■ **YOUR ASSIGNMENT**: Only the lines from the one containing "Select the APPS" through the end of the data below should be copied, each exactly as written and with both ends kept.

(Source data)
- - -
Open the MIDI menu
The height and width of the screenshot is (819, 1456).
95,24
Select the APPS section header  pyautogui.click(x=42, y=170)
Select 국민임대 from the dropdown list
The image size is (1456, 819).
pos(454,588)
- - -
■ **YOUR RESPONSE**:
Select the APPS section header  pyautogui.click(x=42, y=170)
Select 국민임대 from the dropdown list
The image size is (1456, 819).
pos(454,588)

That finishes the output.